In a part of Bristol where unusual behaviour raises few eyebrows on a Saturday night, it was appropriate seeing what looked like a hammer being used to crack a nut.
But then there were glimpses of why the police were needed. Not all the Rovers fans had cleared out, and as the Yorkshiremen came level with the Venus Bar, there was jostling and raised voices as the Leeds boys (and men) tried to push towards the Rovers fans inside. By sheer weight of numbers, the police stopped this unhappy union from taking place, and the hoolie boys carried on.
Gloucester Road is, essentially, a thriving high street, where traditional Bristol meets the 21st Century. Hardware stores and greengrocers rub shoulders with wine bars and delicatessens, hardened cider drinkers wait at the bar alongside people wanting skinny lattes.
Most of the football season, it's untouched by the sort of police presence we saw on Saturday, but for certain fixtures - Swansea City, Swindon Town, etc - the place has a more sinister feel.
As someone who started out as a news reporter, I couldn't help but be drawn to the flashing lights and the constant baying of the police dogs as the visiting fans were ushered away from the part of town they had, perhaps, intended to terrorise.
Earlier, before kick-off, as some 2,000 Leeds United fans were filtered into the away terraces at the Memorial Stadium through the same cavalcade of police, with the same chopper blades clattering ovehead, they'd struck up a chorus of "What a waste of money...", aimed not at the usual target - some expensive purchase who couldn't hit a barn door with a banjo - but the cost of what was going on around them.
You can imagine that the majority of their supporters, who just want a drink and a decent game, probably get fed up of being the centre of this sort of circus every other week.
And it must be costing someone a pretty penny. I counted five police vans involved in the escort, two mounted police, at least one officer per fan - maybe more - and of course, the eye in the sky. Surely the police themselves must think they have better things to be doing.
Maybe this will be the biggest handicap to English football moving forward, in the lower leagues anyway. Not the old cliche of excessive player wages, but the financial burden of shuffling groups of Burberry-clad men from stations to stadiums and back again.
Last week the broadsheets were full of black and white images recalling the miners strike of the 1980s, and it was noticable how many police were in the shots, hundreds and hundreds of them gearing up to crack heads on the picket lines. Back then there was political will to use force to crush the pit workers, and the resources to go with it. Now, with taxpayers propping up the banks and the economy in tatters, there has to be a question mark over the policing of sport, just as there are doubts over over the burden on the NHS of treating people who smoke, or rush headlong into the arms of obesity.
Following the Leeds fans, encased in their bubble of police, I got as far as the arches where Cotham Brow meets Gloucester Road and gave up.
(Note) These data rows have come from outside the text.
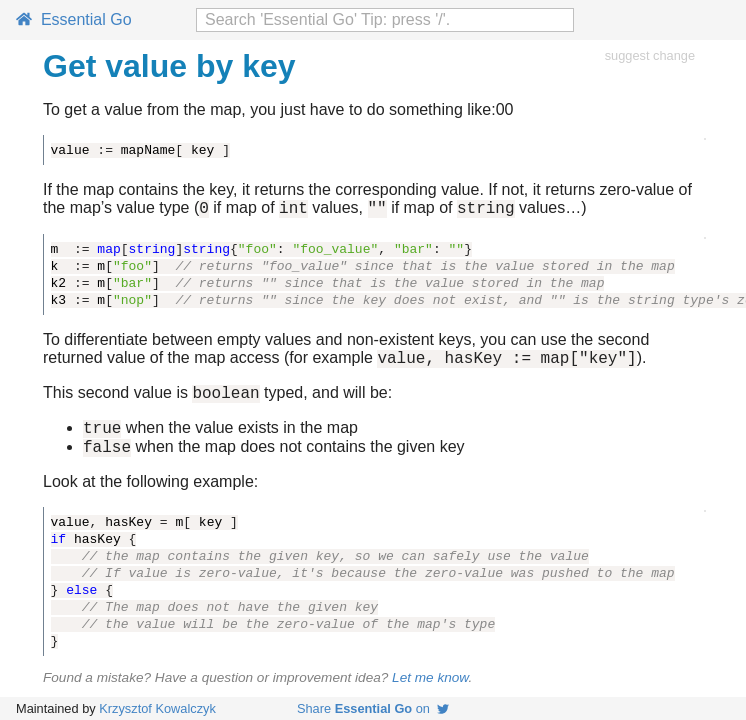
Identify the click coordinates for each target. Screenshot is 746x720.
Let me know (430, 692)
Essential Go (74, 19)
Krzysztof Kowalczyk (157, 708)
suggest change (650, 55)
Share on (373, 708)
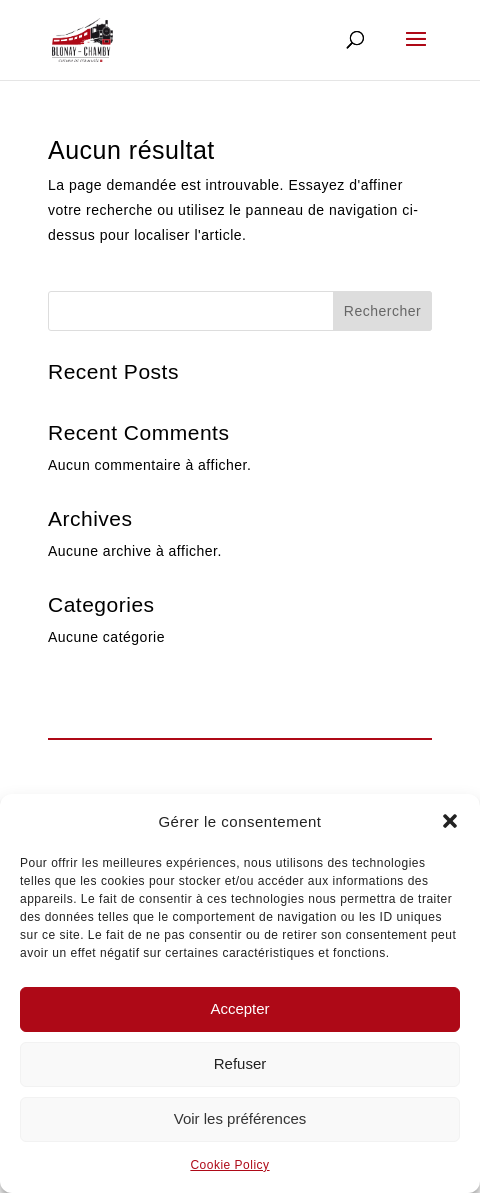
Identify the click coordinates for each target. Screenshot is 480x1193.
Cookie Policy (229, 1165)
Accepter (239, 1008)
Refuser (240, 1063)
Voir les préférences (240, 1118)
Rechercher (382, 311)
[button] (450, 821)
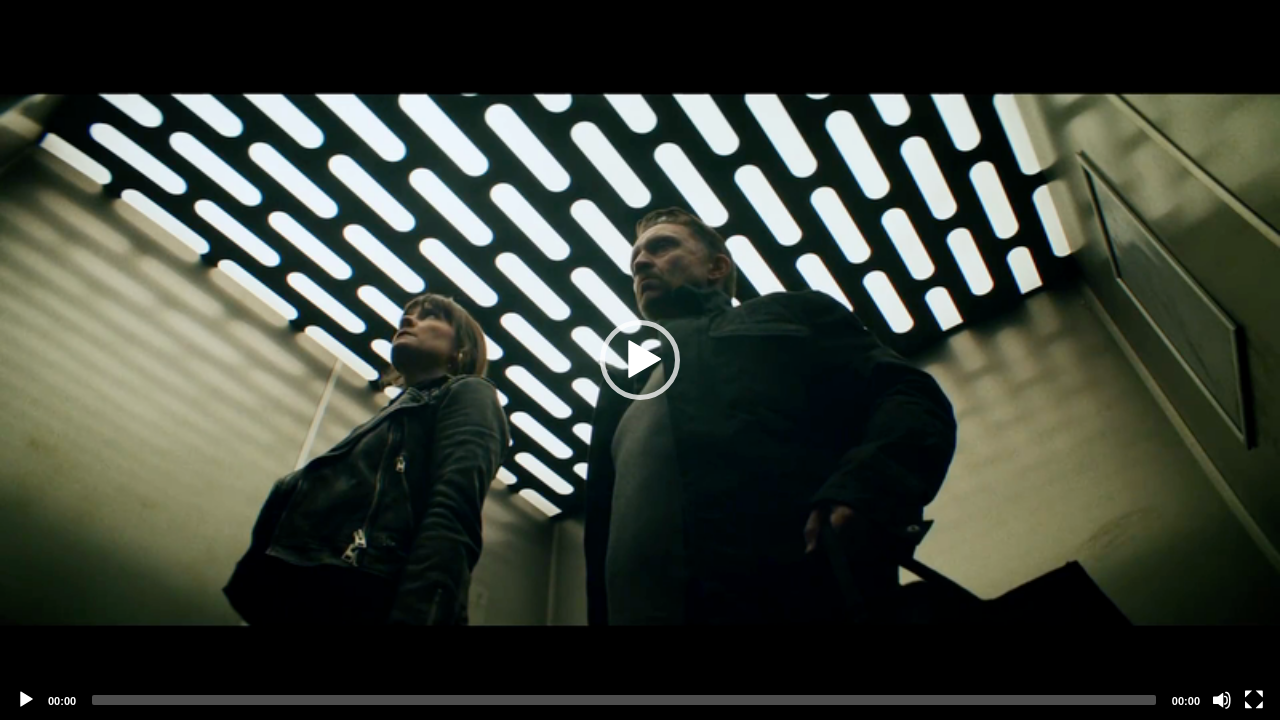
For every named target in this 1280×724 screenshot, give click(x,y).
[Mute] (1222, 700)
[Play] (26, 700)
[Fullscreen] (1254, 700)
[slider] (624, 700)
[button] (640, 360)
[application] (640, 360)
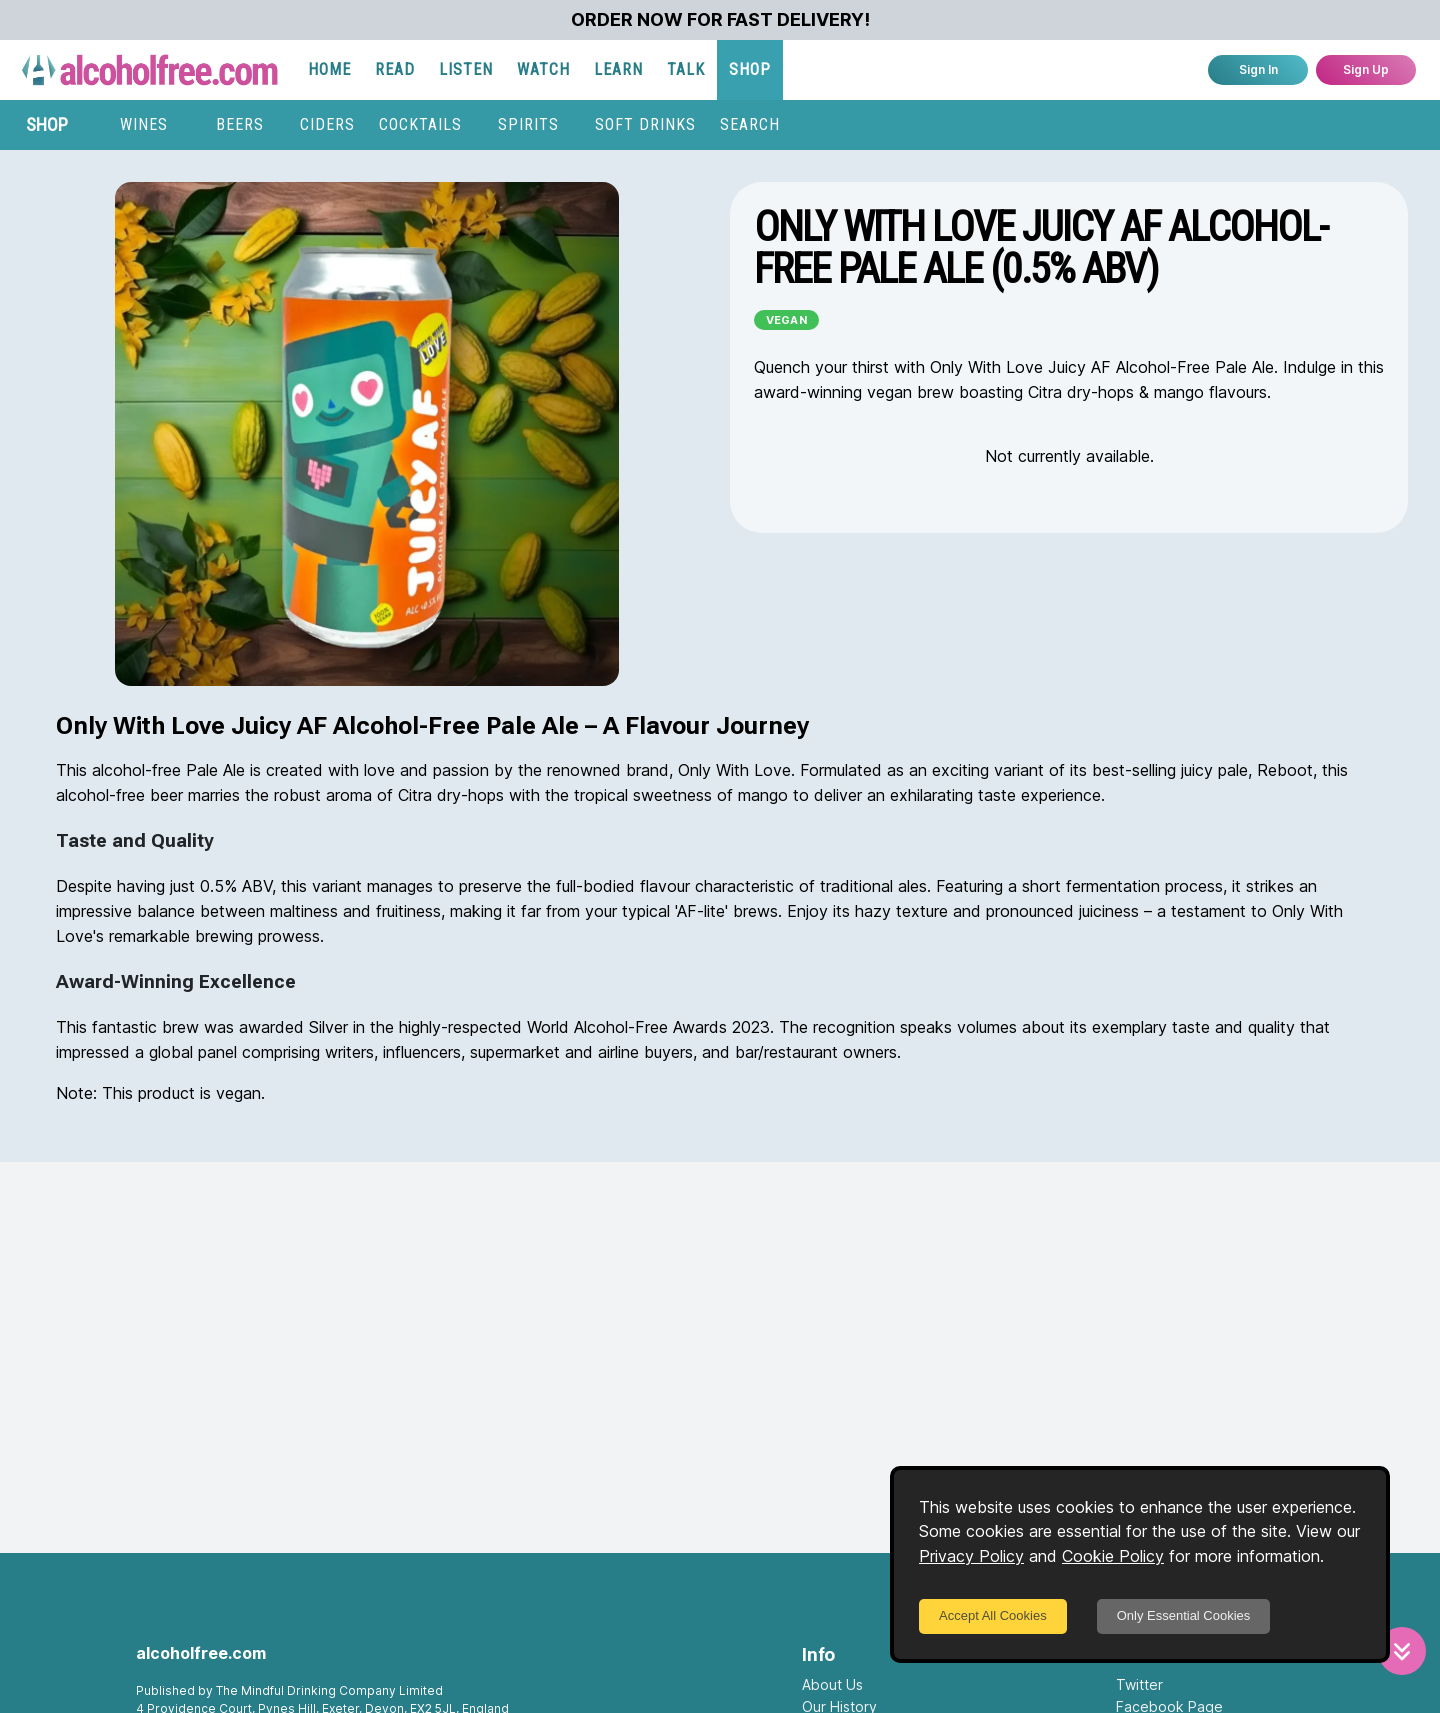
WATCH (543, 69)
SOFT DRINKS (645, 124)
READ (395, 69)
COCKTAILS (420, 124)
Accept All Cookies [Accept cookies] (993, 1615)
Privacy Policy (971, 1556)
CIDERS (327, 124)
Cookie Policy (1113, 1556)
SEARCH (750, 124)
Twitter (1139, 1684)
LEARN (618, 69)
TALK (686, 69)
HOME (329, 69)
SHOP (750, 69)
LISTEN (466, 69)
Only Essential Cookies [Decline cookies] (1184, 1615)
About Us (832, 1684)
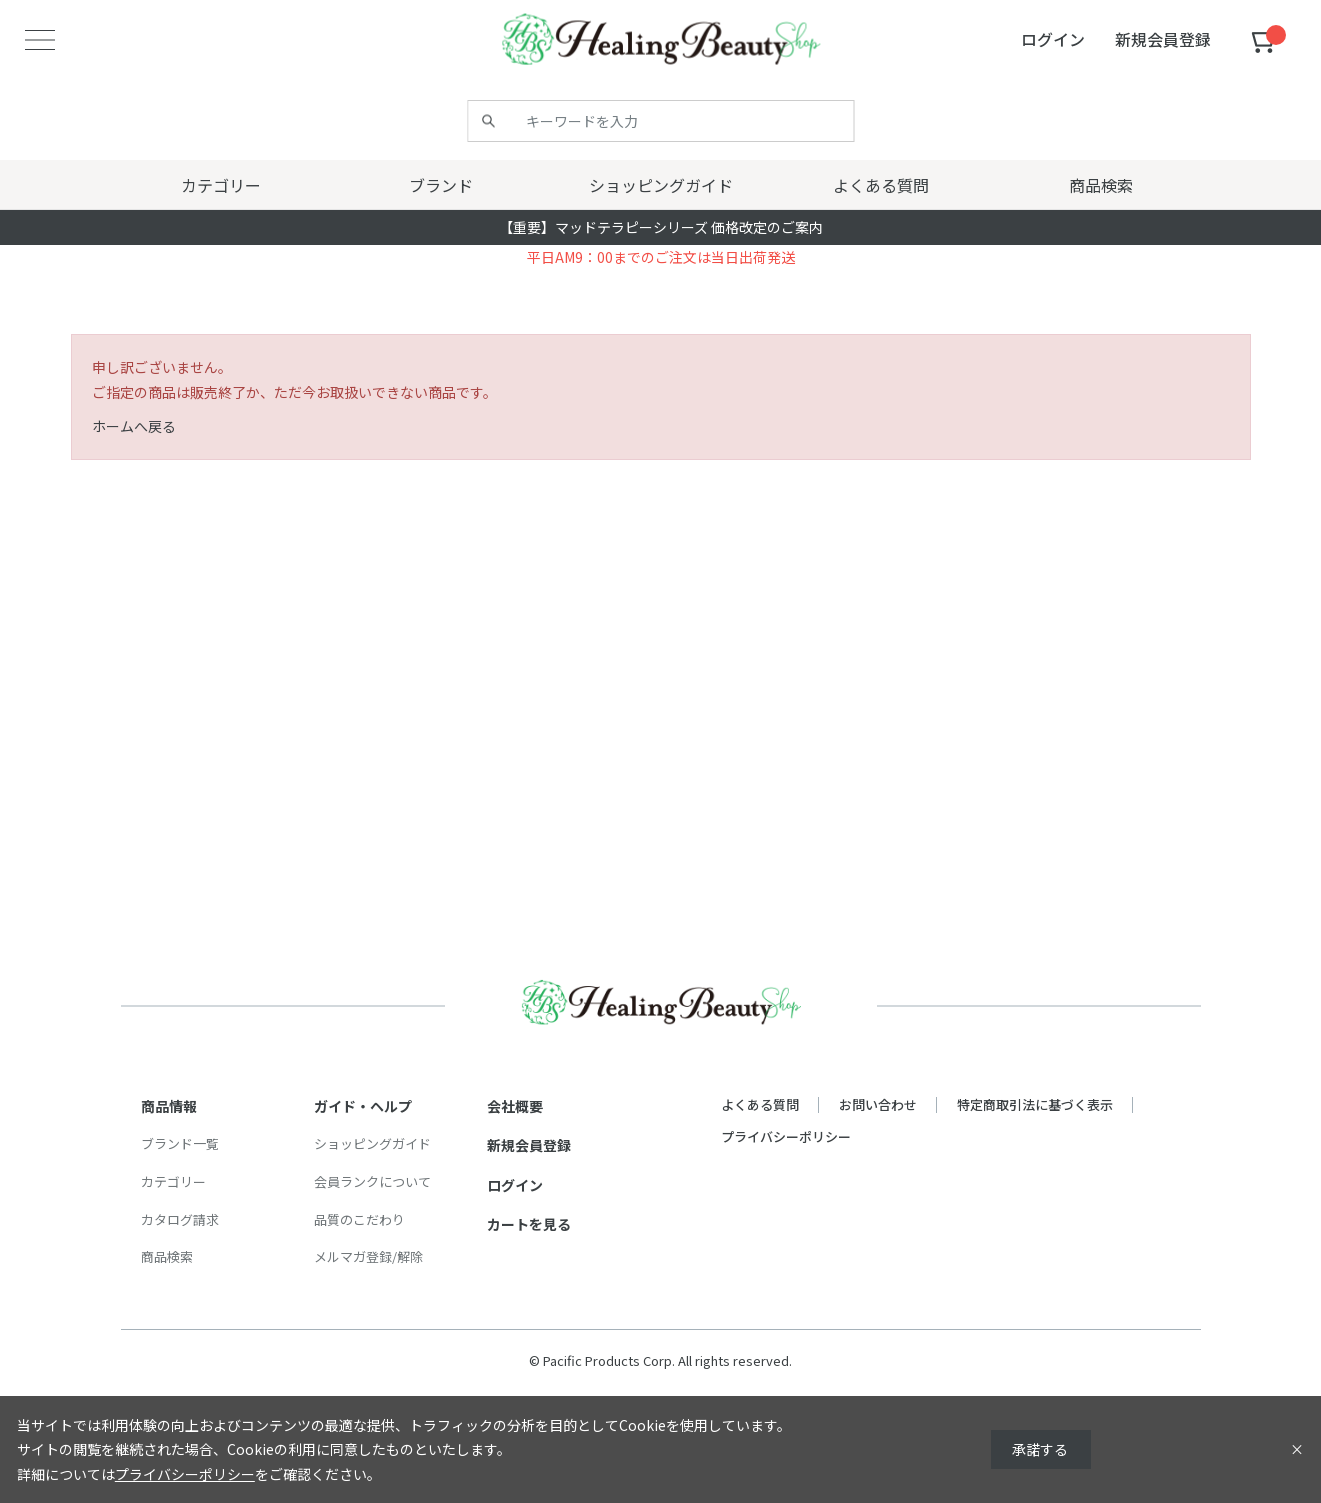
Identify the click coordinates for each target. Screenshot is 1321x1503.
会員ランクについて (372, 1181)
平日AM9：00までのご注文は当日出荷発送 (661, 257)
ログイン (515, 1185)
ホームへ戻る (134, 426)
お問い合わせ (878, 1104)
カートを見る (529, 1224)
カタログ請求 (180, 1219)
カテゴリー (173, 1181)
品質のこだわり (359, 1219)
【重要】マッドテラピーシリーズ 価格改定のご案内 (661, 227)
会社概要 (515, 1106)
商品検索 (167, 1256)
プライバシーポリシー (786, 1136)
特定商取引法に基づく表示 (1035, 1104)
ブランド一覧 (180, 1143)
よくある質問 (760, 1104)
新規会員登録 (529, 1145)
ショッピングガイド (372, 1143)
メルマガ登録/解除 (368, 1256)
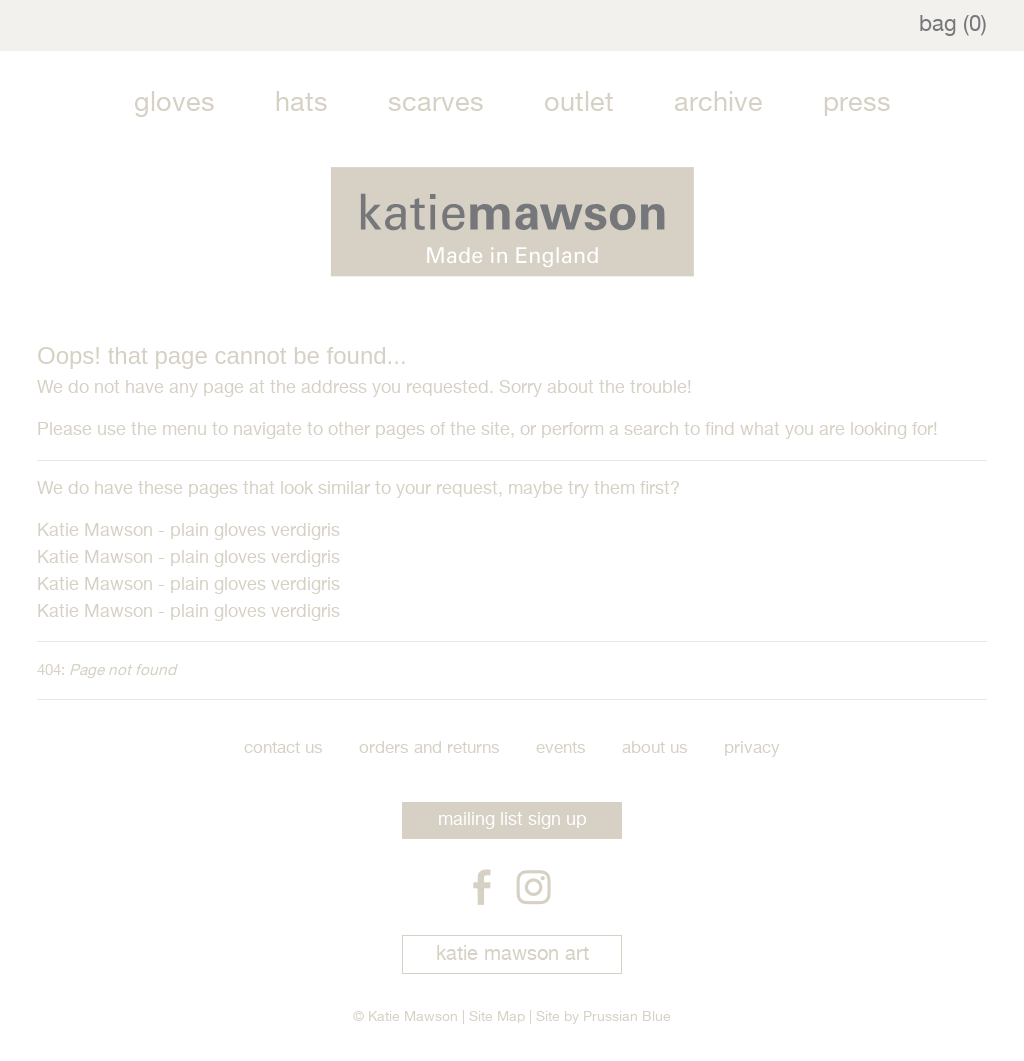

I can only assume their destination was Temple Meads or the bus station, which are both a fair stroll from the Mem.
Two things struck me as the curious convoy of fans, police and police vans went past the busy shops and bars of the stretch of road between the Bristol Flyer pub and Zetland Road.
Firstly, several shopkeepers took one look at what was going past and flipped the signs in their doors from 'open' to 'closed'. Secondly, the ones that didn't retreat stood in the doorways to watch the passing spectacle and shake their heads.
One asked a passing officer how much overtime he was on. Good question, but I've got a better one - who is picking up the bill?
This coming weekend, Bristol City entertain Cardiff City and supporters will be subjected to a similar level of policing. Somewhere, a big invoice is building up. Can we really afford it?